Le fil tiré de ses doigts représente la vie. On peut établir une relation avec la mort du Christ, comme si par la fileuse, sa mort s’inscrivait dès sa naissance, le fil dévidé devant servir à tisser la toile du Saint Suaire.
L’Homme au Fagot : lou bouscatié
Le bois jouait un rôle très important dans l’économie du village et des mas.
C’est un homme rude mais bon, son bois servira à chauffer la crèche. On peut le placer descendant vers l’étable, ou le laisser dans les taillis. Il ploie sous un lourd chargement de bois qui constitue son offrande.

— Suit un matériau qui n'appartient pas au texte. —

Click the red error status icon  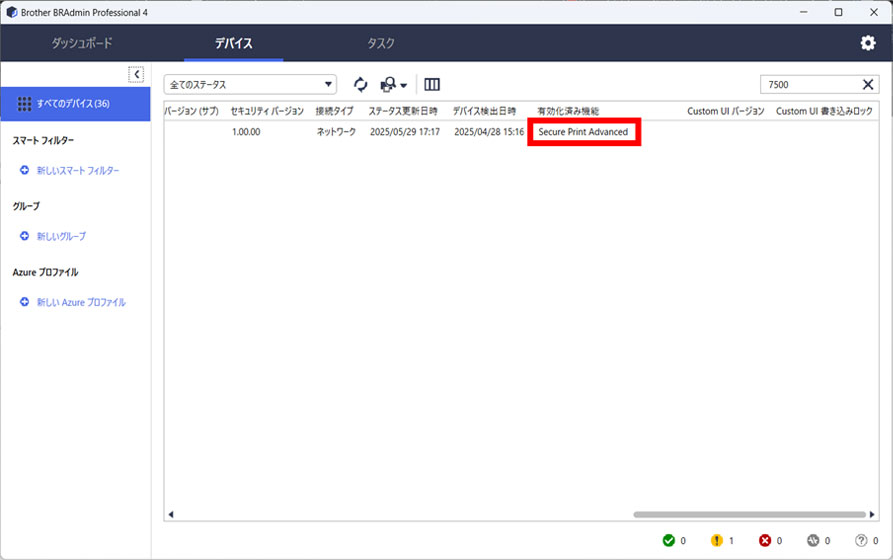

La Poissonnière : la peissounièro
Solide petite femme au verbe haut, une main sur les hanches, elle porte un panier plein de poissons d’argent, sa balance romaine pourrait peut-être servir à peser les âmes de tout ce petit monde. Sa seule touche de coquetterie est le beau fichu couvrant ses épaules. Son offrande est particulièrement prisée en raison de la symbolique qui s’attache au poisson dans la tradition chrétienne.
Le Boulanger : lou fournié
Artisan vêtu de blanc, il porte sur l’épaule un panier plein de pains dorés, illustrant ainsi la signification du pain dans le monde chrétien.
Lou Tambourinaïre
Maître de la farandole, c’est tout le folklore de la Provence qui apparaît à sa suite. Son offrande est la fois modeste et sublime, elle tient toute entière dans sa bonne humeur, et dans les sons harmonieux et entraînants que son souffle joyeux tire du galoubet, pendant que sa main rythme la danse sur son tambourin. Il salue l’évènement du plus heureux matin et encourage la marche des autres santons.
Pistachié
C’est un garàçon de ferme un peu simplet, toujours amoureux. Il conduit l’âne où porte des pompes.
Bartoumiéu
est un ivrogne invétéré.
L’Aveugle et son fils : l’avugle e soun fiéu
C’est un couple de souffrance. Appuyé sur l’épaule d’un enfant qui lui montre le chemin et guide ses pas, l’aveugle incarne les maux qui frappent l’humaine condition et dont la guérison ne peut venir que de la clémence de Dieu. Le chemin de la crèche est celui de l’espoir.
Margarido
Toute gaie et proprette, est assise sur son âne gris, son grand panier posé derrière elle, est recouvert d’un torchon qui dissimule son offrande aux yeux des curieux.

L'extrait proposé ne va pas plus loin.